Your must install PyTorch and PyTorch Lightning in your Python environment in order to follow this tutorial.


Using hydra-zen for your research project? Cite us! 😊

Run Boilerplate-Free ML Experiments with PyTorch Lightning & hydra-zen#

PyTorch Lightning is a library designed to eliminate the boilerplate code that is associated with training and testing neural networks in PyTorch. This is a natural bedfellow of Hydra and hydra-zen, which eliminate the boilerplate associated with designing software that is configurable, repeatable, and scalable.

Let’s use Hydra, hydra-zen, and PyTorch Lightning to configure and train multiple single-layer neural networks without any boilerplate code. For the sake of simplicity, we will train it to simply fit \(\cos{x}\) on \(x \in [-2\pi, 2\pi]\).

In this tutorial we will do the following:

  1. Define a simple neural network and lightning module.

  2. Create configs for our lighting module, data loader, optimizer, and trainer.

  3. Define a task-function for training and testing a model.

  4. Train four different models using combinations of two batch-sizes and two model-sizes (i.e. the number of neurons).

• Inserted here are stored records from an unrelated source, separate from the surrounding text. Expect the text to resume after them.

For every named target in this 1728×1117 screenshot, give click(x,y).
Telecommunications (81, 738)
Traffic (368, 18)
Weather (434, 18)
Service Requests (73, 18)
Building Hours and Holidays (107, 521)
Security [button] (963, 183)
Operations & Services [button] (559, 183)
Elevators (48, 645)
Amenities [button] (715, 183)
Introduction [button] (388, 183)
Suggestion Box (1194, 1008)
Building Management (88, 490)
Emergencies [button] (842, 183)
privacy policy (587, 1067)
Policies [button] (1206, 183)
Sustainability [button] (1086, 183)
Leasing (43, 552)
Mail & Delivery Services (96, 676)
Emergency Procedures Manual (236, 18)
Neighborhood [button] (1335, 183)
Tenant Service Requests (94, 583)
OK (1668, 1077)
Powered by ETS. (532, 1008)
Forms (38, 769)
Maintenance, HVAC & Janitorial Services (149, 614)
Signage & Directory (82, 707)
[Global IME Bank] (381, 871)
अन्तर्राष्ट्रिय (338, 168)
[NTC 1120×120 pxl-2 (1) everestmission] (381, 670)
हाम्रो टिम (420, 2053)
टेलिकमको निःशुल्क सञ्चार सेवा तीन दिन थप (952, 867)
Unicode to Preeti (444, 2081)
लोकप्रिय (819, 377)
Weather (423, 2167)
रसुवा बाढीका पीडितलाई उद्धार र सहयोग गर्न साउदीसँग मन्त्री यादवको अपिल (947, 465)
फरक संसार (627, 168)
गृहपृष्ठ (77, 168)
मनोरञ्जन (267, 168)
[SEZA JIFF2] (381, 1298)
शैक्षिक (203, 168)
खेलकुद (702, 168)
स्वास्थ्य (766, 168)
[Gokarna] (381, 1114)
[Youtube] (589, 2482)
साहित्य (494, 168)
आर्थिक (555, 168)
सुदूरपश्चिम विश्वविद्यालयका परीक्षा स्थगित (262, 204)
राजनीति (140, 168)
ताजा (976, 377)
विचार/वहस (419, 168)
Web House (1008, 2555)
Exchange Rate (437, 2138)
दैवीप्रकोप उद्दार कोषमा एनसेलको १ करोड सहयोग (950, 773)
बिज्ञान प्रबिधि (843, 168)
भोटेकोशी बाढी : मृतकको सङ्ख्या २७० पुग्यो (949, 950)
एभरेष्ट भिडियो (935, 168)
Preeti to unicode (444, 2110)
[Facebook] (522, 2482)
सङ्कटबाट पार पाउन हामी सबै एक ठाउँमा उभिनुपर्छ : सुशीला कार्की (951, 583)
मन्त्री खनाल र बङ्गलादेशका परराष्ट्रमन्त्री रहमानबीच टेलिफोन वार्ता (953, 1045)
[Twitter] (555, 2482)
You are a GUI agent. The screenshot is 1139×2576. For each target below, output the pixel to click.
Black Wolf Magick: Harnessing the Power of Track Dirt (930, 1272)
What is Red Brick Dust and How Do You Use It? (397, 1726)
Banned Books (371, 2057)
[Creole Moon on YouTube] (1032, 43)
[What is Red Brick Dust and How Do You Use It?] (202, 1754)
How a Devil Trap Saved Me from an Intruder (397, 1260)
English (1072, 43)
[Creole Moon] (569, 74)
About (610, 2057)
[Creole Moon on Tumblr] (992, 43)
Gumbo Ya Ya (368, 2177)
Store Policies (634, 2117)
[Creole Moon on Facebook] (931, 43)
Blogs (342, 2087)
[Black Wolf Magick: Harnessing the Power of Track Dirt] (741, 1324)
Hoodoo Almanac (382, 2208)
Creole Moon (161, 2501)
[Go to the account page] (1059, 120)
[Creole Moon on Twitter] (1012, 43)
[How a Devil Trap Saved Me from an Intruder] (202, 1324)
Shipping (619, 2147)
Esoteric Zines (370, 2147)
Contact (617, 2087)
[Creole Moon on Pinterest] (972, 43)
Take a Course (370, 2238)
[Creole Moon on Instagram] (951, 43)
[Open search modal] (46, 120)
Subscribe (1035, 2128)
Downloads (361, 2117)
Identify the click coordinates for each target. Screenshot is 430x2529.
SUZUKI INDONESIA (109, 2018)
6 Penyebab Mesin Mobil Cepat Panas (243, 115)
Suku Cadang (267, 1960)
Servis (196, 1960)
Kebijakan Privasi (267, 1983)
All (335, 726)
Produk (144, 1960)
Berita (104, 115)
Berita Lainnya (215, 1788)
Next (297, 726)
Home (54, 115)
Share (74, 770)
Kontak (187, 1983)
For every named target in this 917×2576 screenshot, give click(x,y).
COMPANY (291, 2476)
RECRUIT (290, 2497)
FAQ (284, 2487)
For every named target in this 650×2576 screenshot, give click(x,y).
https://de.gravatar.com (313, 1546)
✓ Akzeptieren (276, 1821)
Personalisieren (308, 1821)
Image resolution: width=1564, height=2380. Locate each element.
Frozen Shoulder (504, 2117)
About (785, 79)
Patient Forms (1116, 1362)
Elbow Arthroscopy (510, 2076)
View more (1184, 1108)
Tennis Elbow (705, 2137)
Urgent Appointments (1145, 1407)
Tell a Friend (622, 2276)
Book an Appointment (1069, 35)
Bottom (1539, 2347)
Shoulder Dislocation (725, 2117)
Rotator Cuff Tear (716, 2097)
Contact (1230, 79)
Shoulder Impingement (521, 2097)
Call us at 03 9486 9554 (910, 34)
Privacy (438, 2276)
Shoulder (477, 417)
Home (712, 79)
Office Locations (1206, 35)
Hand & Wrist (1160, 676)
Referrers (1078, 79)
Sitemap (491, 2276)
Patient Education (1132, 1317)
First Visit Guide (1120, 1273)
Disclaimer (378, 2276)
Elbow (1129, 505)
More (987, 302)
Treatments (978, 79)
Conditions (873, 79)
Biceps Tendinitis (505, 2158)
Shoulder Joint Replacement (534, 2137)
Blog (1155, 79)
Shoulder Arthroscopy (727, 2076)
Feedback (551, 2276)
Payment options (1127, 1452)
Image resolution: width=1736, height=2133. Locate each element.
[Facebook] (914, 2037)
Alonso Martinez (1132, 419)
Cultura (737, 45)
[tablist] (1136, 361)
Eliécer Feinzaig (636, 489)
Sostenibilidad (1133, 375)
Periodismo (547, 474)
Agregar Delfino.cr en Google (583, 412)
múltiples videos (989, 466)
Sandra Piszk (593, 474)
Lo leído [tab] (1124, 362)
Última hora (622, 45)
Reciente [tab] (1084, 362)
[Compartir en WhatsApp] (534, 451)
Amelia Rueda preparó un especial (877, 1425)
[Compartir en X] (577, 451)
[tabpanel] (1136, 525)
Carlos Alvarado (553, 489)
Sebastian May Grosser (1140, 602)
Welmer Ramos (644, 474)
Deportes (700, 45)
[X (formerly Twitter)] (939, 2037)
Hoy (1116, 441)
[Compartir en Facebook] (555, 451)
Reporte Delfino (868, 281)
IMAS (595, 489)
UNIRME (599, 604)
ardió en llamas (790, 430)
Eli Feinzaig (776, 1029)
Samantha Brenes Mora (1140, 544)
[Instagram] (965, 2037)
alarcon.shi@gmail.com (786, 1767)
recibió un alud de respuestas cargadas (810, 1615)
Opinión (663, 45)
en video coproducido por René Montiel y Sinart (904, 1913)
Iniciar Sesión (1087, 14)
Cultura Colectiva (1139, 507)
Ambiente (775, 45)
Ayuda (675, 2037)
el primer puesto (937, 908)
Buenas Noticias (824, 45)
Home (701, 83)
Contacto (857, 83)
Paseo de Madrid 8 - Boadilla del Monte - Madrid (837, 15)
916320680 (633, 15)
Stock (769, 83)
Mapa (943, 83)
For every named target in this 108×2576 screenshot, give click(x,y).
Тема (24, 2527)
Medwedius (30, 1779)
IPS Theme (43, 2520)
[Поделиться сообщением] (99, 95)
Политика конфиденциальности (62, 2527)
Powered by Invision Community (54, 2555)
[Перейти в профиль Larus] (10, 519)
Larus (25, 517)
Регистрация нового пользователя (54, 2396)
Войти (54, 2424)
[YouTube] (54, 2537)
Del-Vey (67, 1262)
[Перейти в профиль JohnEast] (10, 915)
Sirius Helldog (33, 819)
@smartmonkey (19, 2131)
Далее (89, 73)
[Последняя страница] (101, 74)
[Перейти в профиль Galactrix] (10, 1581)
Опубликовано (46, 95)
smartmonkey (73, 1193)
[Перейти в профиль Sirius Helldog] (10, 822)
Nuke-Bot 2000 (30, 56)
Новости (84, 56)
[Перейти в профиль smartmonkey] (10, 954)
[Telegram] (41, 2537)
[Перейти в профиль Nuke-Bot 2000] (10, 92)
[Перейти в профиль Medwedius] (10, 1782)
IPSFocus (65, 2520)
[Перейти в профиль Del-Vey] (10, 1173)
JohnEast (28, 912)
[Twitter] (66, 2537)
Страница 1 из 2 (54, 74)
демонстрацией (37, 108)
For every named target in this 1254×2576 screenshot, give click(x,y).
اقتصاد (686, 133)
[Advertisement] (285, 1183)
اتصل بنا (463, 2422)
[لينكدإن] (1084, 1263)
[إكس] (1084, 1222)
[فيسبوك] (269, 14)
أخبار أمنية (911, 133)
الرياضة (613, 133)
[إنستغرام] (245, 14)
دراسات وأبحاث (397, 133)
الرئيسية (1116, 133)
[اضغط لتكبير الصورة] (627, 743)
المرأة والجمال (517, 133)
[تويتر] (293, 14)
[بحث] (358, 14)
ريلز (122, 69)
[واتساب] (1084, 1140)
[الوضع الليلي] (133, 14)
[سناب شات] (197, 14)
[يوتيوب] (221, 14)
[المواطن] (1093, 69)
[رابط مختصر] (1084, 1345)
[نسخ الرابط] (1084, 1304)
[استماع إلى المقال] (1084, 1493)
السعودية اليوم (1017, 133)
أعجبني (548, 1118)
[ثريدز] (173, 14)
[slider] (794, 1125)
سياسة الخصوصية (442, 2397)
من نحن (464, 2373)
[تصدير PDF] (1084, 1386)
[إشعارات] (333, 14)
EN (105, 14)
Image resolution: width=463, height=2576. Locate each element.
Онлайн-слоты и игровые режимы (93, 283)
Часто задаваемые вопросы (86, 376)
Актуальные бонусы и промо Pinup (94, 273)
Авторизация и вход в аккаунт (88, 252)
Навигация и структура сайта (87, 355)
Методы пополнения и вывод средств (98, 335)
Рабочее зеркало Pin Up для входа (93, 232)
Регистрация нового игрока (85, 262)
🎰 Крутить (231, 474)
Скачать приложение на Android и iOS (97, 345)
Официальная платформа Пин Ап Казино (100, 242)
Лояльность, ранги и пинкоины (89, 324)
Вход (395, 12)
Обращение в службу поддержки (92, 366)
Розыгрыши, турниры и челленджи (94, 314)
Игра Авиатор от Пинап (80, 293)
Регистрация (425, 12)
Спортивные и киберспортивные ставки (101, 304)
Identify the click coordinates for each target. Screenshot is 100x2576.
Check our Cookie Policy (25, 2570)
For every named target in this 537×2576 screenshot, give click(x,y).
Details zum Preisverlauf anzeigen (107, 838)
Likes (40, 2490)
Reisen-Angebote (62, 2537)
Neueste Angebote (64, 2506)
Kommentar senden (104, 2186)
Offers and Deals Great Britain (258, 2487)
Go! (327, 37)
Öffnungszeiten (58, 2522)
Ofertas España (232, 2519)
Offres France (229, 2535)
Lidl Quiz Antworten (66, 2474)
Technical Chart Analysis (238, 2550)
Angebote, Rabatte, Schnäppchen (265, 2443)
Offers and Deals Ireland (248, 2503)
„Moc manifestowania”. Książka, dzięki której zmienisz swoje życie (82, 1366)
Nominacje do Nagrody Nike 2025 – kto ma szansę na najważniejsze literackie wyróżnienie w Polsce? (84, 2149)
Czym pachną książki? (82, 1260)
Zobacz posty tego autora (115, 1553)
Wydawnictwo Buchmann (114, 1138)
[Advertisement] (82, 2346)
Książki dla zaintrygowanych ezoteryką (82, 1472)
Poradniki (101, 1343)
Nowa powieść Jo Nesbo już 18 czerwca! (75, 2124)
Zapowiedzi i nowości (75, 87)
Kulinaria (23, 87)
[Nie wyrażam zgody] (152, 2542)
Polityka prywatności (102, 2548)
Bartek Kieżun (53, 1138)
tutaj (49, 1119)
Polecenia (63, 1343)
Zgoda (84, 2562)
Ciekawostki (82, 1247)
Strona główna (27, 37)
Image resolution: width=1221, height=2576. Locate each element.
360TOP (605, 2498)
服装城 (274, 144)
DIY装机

  5. Analyze our models’ results.

  6. Load our best model using the checkpoints saved by PyTorch Lightning and the job-config saved by Hydra.

Defining Our Model#

Create a script called (or, open a Jupyter notebook and include the following code. Here, we define our single-layer neural network and the lightning module that describes how to train and evaluate our model.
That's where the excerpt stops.